Somewhere on the Internet, I read the sentence “Most people have never been 20.” Throughout most of history, about half of everyone died before they finished puberty. Infants, children, teens. As a group, people born before the 1900s had a roughly 50% chance of dying before they reached adulthood.

This graph, from ourworldindata.org shows how that 48% chance of living to be an adult held steady in every country in the world until modern medicine arrived.

Science started saving babies. Not just vaccines, but hygiene, clean water, better nutrition, access to doctors, educating people who care for babies about healthy practices. Nowadays, a baby has a 96% chance of living to adulthood, up from about 48% in the pre-science era.

Pre-1900, even the half of the population that lived past 20 would not commonly expect to live to be elderly. “This was the case for all world regions: in 1800, no region had a life expectancy higher than 40 years.” [source] Sure, there were outliers.
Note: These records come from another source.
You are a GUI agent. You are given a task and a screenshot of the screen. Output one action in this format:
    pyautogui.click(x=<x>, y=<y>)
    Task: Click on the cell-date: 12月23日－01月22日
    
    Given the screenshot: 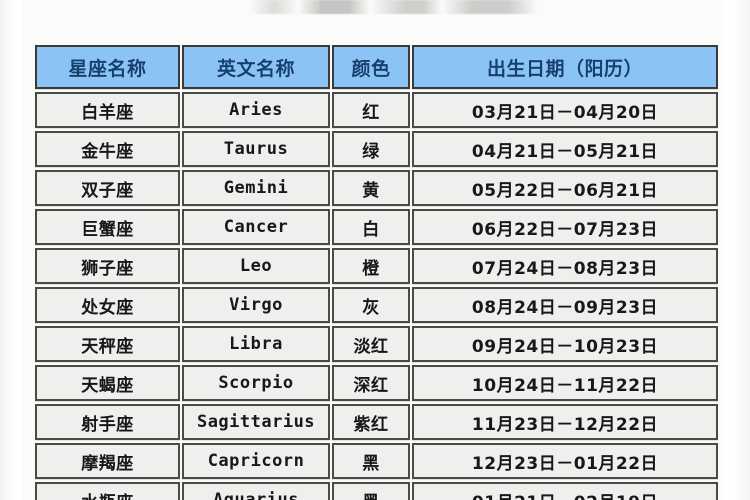 What is the action you would take?
    pyautogui.click(x=565, y=461)
    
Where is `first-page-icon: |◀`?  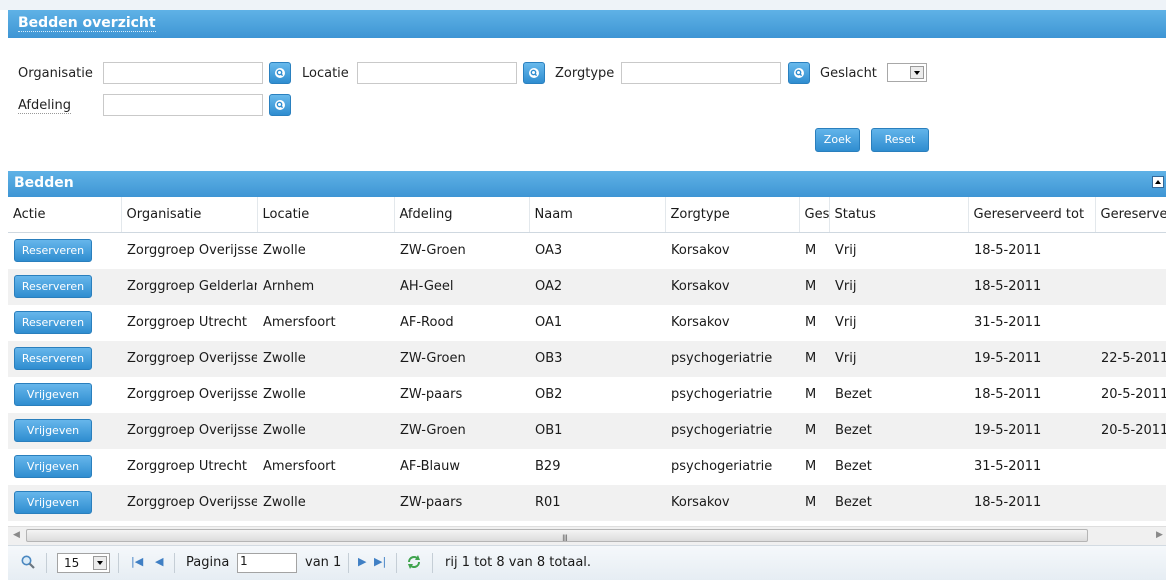 first-page-icon: |◀ is located at coordinates (137, 562).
But large groups of elderly people with the health and energy to be active appears to be a product of our modern world.

Only within the last 100 years has it become possible for the average age of a group of 100 people, say the U.S. Senate, to have more than 50 of its members be old. I’m not going to go research the average age of an apostle, but the fact that in our current group of apostles, ten out of twelve are 70 or older is something that simply wasn’t possible before modern medicine and modern sanitation changed the world’s demographics. Even as recently as 1950, the average life expectancy in the Americas was 56.5 years. [source]

I named this post a “social experiment” on purpose. I’ve heard an argument against normalizing gay relationships that calls it a social experiment. Heterosexuality is the norm, and allowing different family structures to be normalized is a social experiment. It’s new, unfamiliar, and probably dangerous! But having most/all of your children live to grow up is a relatively new social experiment. So is having a group of active, busy men over age 70 running a multi-billion dollar and multi-million member Church.
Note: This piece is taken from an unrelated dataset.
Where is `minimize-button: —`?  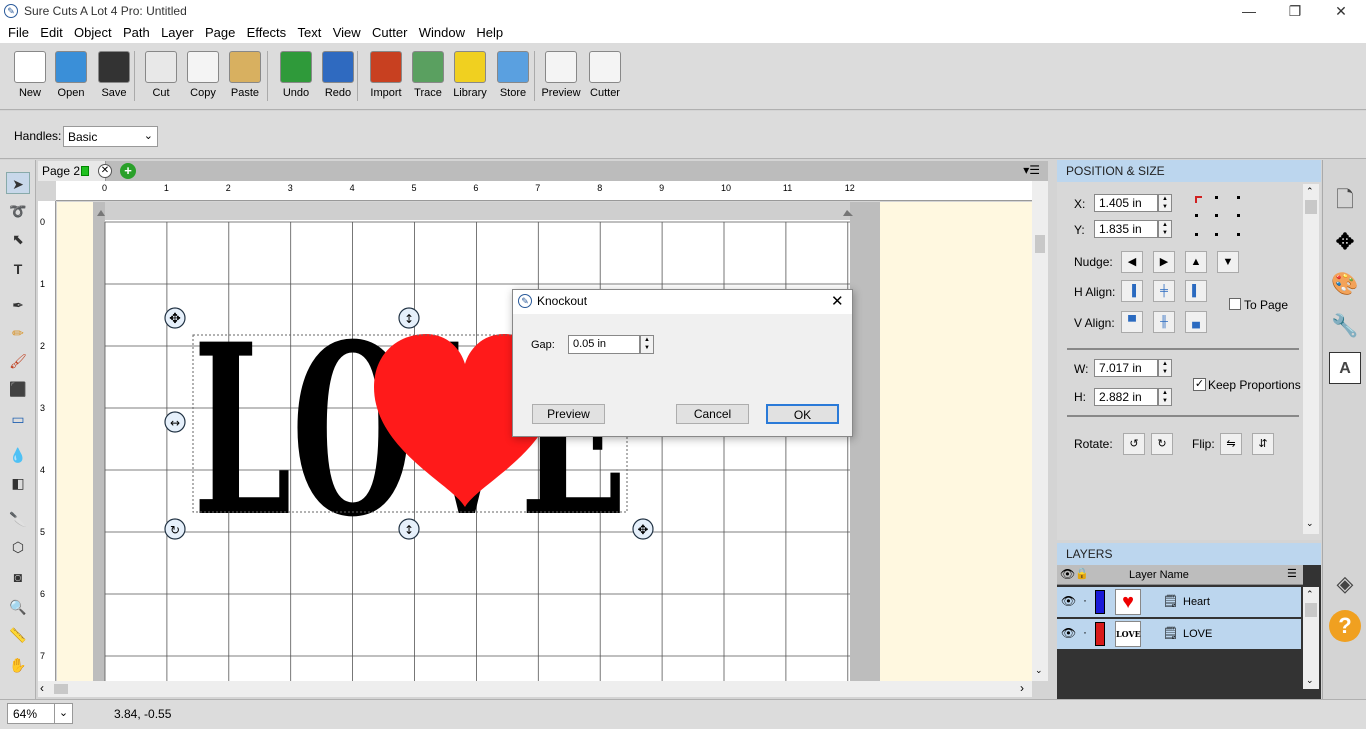
minimize-button: — is located at coordinates (1249, 12).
It’s an unprecedented social experiment to allow so many elderly people to have so much political power. Sure, our second president John Adams lived to be 90, but he finished being president of the U.S. when he was in his 60s. While some individuals lived to a ripe old age before 1900, it was unlikely they would be surrounded by a relatively health and active group of people who were close to their same age. An elderly leader would necessarily have younger advisors. The prophet may have been elderly, but at least several members of the Twelve would have been decades younger. Modern medicine and science-driven hygiene and sanitation have created a society that has never existed before in human history — one in which the elderly are the ruling class.
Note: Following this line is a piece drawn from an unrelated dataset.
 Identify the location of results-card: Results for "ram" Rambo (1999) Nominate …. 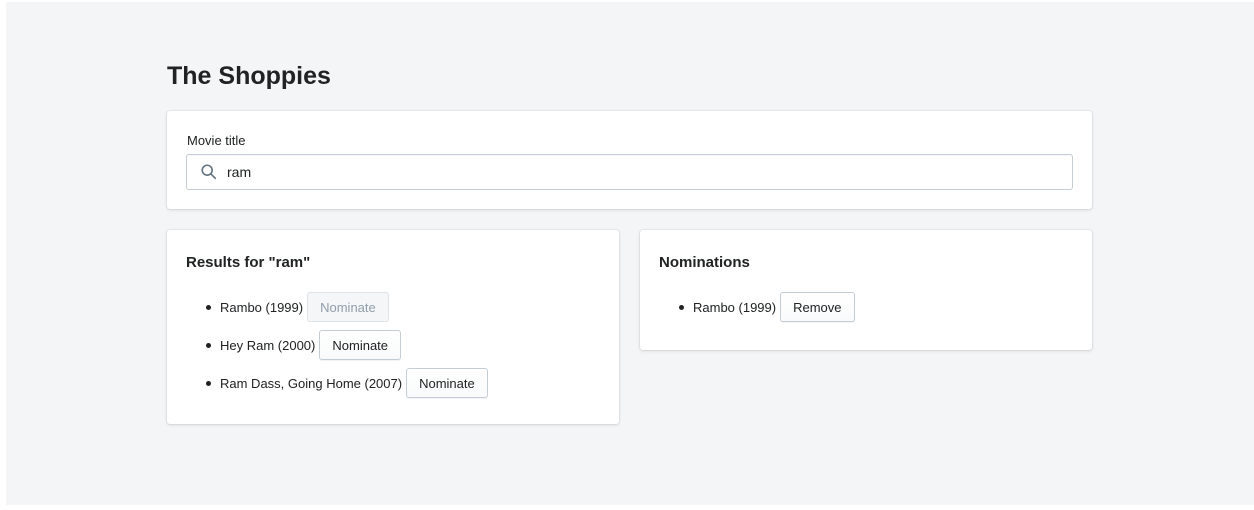
(393, 327).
  1. Do you think there would be any support for enforcing a retirement age?
  2. What are the advantages and disadvantages of letting people retain power for three, four, or even five decades?
  3. Do you think that powerful men and women tend to hang on to power for too long? Church leaders, Senators, Supreme Court Justices, CEOs.
  4. What are your thoughts about ‘social experiments’? Science and technology have radically changed society over the past 150 years. As society changes, many situations may seem experimental. How fast should we embrace new societal structures? Why wouldn’t we change with the changing times?